Um erro na administração de um medicamento de alta vigilância levou à morte de uma criança após a aplicação de 3 ml de epinefrina. O caso ganhou repercussão nacional, gerou revolta, comoção e uma pergunta ecoou com força: “Cadê o enfermeiro?”


Por trás dessa pergunta existe algo muito maior do que apontar um culpado. Existe um sistema inteiro que falhou: médico, técnica de enfermagem, farmácia, protocolos, fluxos e cultura de segurança.Este texto não é para julgar pessoas. É para você, profissional ou estudante de enfermagem, refletir sobre a sua prática, sua formação e o tipo de profissional que você está construindo.



1. O que aconteceu de fato? (sem sensacionalismo)


De forma resumida, o cenário foi mais ou menos assim:


  • Houve uma prescrição médica equivocada de epinefrina em dose e via inadequadas para uma criança.

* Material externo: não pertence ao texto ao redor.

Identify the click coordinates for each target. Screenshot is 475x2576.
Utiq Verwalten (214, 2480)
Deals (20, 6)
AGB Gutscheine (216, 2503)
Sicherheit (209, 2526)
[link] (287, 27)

  • A técnica de enfermagem, que nunca havia administrado o medicamento daquela forma, reconheceu que “tinha algo estranho”, mas mesmo assim seguiu com a administração.

  • A farmácia liberou o medicamento em quantidade incompatível com uso rotineiro e com o contexto.

  • Não houve acionamento eficiente de suporte especializado nem utilização adequada de fluxos e protocolos de emergência.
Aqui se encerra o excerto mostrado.